In a further aspect, the present invention provides methods of using these polypeptides. In particular, the invention provides a method of determining whether a test compound is an agonist or antagonist of a GRB2/GA5Ptase interaction. The method comprises contacting GRB2 with GA5Ptase (SEQ ID NO:2) under conditions conducive to forming a GRB2/GA5Ptase complex, in the presence and absence of the test compound. The amount of GRB2/GA5Ptase complex formed in the presence and absence of the test compound is then determined. An increase or decrease in the amount of GRB2/GA5Ptase complex formed in the presence of the test compound is indicative that the test compound is an agonist or antagonist of GRB2/GA5Ptase interaction, respectively.

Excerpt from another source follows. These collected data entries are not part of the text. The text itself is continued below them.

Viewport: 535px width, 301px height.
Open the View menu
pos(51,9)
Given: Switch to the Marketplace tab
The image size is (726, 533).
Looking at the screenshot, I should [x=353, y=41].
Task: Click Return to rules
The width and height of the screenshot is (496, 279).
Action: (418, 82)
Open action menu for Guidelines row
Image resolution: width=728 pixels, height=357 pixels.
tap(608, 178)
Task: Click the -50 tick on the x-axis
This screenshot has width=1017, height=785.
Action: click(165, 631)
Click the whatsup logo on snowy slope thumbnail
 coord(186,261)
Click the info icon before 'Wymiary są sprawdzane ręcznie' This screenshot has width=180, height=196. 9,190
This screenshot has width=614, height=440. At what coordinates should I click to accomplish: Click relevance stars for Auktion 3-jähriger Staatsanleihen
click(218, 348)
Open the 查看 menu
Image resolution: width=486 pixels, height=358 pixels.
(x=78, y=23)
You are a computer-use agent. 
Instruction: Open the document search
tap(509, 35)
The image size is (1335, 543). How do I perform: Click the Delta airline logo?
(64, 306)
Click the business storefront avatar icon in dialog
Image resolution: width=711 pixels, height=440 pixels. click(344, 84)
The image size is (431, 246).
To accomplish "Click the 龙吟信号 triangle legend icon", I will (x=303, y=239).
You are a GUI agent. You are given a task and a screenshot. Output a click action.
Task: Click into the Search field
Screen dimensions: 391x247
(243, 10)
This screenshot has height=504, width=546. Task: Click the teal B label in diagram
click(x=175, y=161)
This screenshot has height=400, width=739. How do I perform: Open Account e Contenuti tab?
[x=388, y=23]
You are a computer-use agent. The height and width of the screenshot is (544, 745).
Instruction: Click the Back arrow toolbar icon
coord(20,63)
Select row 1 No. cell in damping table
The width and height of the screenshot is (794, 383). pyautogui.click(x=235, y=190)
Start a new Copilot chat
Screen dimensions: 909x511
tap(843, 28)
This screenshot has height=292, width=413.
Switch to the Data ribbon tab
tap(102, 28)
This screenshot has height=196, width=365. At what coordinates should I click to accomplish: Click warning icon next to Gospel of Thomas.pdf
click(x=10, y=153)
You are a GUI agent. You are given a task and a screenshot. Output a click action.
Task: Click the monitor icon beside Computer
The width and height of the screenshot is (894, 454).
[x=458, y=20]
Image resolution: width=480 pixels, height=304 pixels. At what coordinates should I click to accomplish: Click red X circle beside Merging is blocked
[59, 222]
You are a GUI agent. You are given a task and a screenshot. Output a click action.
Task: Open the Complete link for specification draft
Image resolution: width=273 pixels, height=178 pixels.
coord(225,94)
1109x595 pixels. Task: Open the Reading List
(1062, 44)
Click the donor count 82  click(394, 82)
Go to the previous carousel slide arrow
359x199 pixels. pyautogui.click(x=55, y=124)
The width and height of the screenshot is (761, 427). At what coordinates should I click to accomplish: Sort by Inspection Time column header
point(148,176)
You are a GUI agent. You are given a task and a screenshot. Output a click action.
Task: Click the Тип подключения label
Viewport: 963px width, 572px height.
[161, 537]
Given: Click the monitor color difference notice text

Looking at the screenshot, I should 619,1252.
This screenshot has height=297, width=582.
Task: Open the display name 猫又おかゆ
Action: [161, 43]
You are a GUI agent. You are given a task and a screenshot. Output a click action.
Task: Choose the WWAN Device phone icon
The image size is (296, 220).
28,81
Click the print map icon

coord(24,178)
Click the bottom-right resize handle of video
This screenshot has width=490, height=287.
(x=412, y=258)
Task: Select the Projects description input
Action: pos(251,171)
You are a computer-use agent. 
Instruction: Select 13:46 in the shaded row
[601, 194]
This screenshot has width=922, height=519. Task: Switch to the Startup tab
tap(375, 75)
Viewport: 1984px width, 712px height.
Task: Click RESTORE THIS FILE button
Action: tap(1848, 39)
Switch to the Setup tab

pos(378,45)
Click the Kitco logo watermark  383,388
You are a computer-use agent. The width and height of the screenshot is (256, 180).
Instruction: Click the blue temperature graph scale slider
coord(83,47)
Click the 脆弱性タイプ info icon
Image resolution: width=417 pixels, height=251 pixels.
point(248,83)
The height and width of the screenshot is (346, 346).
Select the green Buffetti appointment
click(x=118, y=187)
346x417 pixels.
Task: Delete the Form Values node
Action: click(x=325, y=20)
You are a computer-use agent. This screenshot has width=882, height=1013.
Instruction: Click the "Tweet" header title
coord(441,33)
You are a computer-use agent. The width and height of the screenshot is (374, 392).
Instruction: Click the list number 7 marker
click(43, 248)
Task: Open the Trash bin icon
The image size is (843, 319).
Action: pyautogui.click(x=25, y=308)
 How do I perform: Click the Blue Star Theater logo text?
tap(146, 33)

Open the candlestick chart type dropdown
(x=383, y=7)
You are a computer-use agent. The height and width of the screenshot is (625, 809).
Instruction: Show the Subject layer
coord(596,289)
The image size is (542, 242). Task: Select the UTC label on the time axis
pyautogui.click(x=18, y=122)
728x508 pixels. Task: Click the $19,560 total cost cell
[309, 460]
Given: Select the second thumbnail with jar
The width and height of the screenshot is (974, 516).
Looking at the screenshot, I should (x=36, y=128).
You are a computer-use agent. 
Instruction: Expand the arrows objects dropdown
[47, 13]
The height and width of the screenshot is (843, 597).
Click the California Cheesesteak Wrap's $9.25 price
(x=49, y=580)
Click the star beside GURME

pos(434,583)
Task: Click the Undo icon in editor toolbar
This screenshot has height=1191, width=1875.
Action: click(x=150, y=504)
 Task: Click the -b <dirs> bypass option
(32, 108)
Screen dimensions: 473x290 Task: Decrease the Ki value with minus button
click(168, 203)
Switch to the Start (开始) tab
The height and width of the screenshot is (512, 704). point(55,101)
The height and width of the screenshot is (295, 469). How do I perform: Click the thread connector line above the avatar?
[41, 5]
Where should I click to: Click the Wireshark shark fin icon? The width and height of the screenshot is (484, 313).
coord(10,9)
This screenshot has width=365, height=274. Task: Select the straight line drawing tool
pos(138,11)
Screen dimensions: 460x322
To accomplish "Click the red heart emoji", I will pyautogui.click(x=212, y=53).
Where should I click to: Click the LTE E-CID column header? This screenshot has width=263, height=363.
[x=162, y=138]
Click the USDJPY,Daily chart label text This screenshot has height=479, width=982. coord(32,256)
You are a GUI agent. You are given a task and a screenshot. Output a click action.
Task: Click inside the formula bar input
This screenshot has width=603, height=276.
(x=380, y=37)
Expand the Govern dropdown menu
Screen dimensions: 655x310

In a related aspect, the present invention provides a method for determining whether a test compound is an agonist or antagonist of an inositol polyphosphate 5-phosphatase activity. The method comprises incubating a mixture of inositol polyphosphate substrate and GA5Ptase, in the presence and absence of the test compound. The mixture is then assayed to determine the amount of GA5Ptase product formed in the presence and absence of the test compound. The amount of product of GA5Ptase activity in the presence of the test compound is compared to the amount of product of GA5Ptase activity in the absence of the test compound. An increase or decrease in the amount of product of GA5Ptase activity in the presence of the test compound is indicative that the test compound is an agonist or antagonist of an inositol polyphosphate 5-phosphatase activity, respectively.
The present invention also provides a method of identifying the presence of GRB2 in a sample. The method comprises incubating the sample with the polypeptide of the invention, and detecting binding between the polypeptide and a portion of the sample. This binding is indicative of the presence of GRB2 in the sample.
Also provided is a method of purifying GRB2 from a mixture of different proteins containing GRB2. The method comprises immobilizing the polypeptide of the invention, on a solid support. The mixture of proteins is then contacted with the solid support under conditions in which the polypeptide binds GRB2. The solid support is washed to remove unbound proteins, and GRB2 is eluted from the solid support.
The present invention also provides kits for practicing these methods.
In a further aspect, the present invention provides a method of treating a patient suffering from a proliferative disorder. The method comprises administering to the patient a therapeutically effective amount of the polypeptide of the invention.
The present invention also provides substantially pure polypeptides that are immunologically cross-reactive with antibodies to the GA5ptase polypeptides and fragments, described herein.